🤖 AI Summary
This paper addresses the combinatorial explosion arising from multidimensional optimization decisions—including parallel tiling, microkernel selection, and data layout—in high-performance neural network inference. We propose a dynamic programming–based program synthesis framework. Our key contributions are: (1) a dynamic programming decomposition strategy tailored to affine cost models, ensuring both search efficiency and solution quality; (2) a compressed memoization table representation using nonnegative integer (Z≥0) coordinate indexing, significantly expanding the tractable program search space; and (3) an end-to-end compilation lowering from XLA graphs to x86 assembly. The framework automatically generates high-throughput bfloat16-to-float32 vector-matrix multiplication kernels for Zen 1 CPUs, outperforming hand-tuned implementations. The resulting compiler infrastructure has been integrated into Google’s gemma.cpp.
📝 Abstract
High-throughput neural network inference requires coordinating many optimization decisions, including parallel tiling, microkernel selection, and data layout. The product of these decisions forms a search space of programs which is typically intractably large. Existing approaches (e.g., auto-schedulers) often address this problem by sampling this space heuristically.

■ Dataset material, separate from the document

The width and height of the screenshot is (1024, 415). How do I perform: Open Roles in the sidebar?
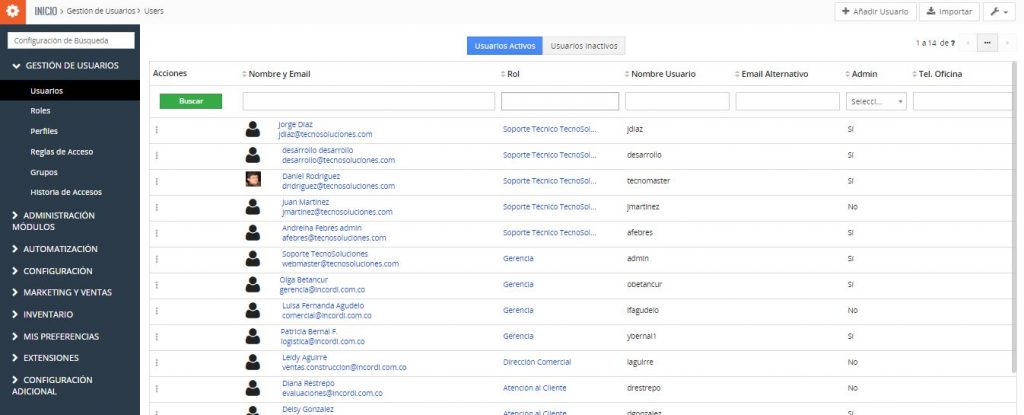coord(41,111)
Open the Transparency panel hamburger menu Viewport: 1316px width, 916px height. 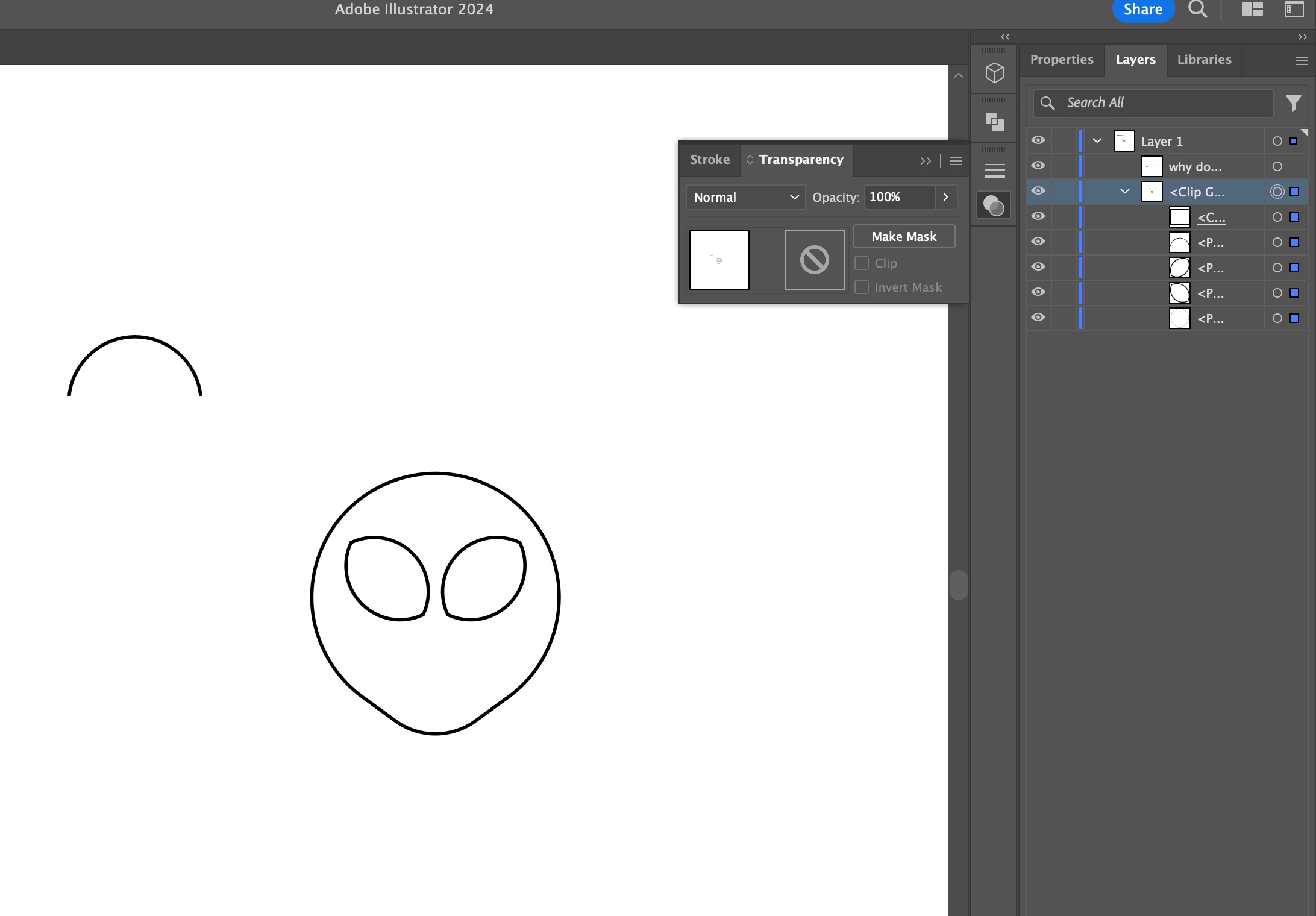956,161
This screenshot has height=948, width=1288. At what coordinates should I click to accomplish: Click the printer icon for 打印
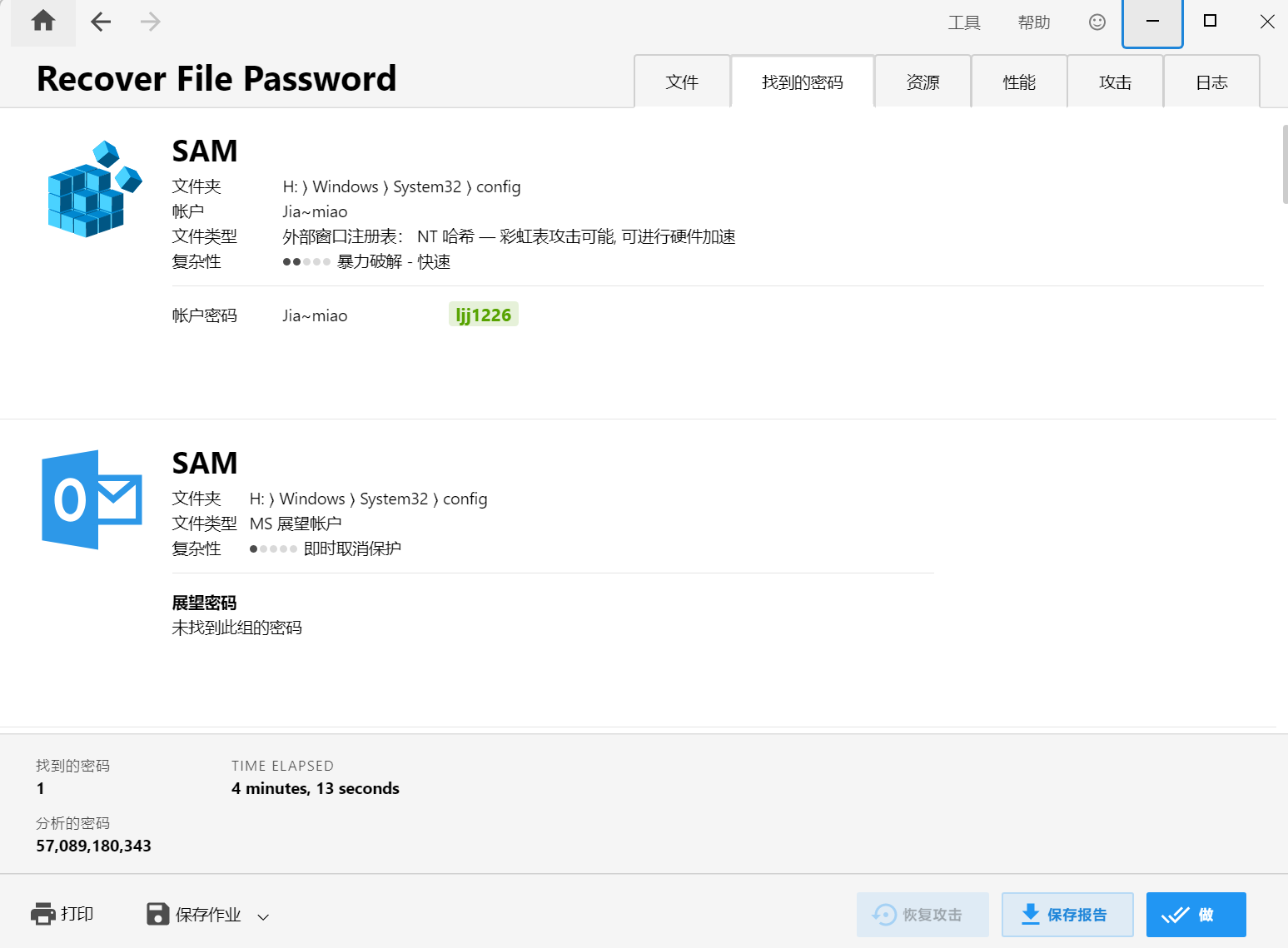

In contrast, we introduce a dynamic-programming-based approach to explore more of the search space by iteratively decomposing large program specifications into smaller specifications reachable from a set of rewrites, then composing a final program from each rewrite that minimizes an affine cost model. To reduce memory requirements, we employ a novel memoization table representation, which indexes specifications by coordinates in $Z_{geq 0}$ and compresses identical, adjacent solutions. This approach can visit a much larger set of programs than prior work. To evaluate the approach, we developed Morello, a compiler which lowers specifications roughly equivalent to a few-node XLA computation graph to x86. Notably, we found that an affine cost model is sufficient to surface high-throughput programs. For example, Morello synthesized a collection of matrix multiplication benchmarks targeting a Zen 1 CPU, including a 1x2048x16384, bfloat16-to-float32 vector-matrix multiply, which was integrated into Google's gemma.cpp.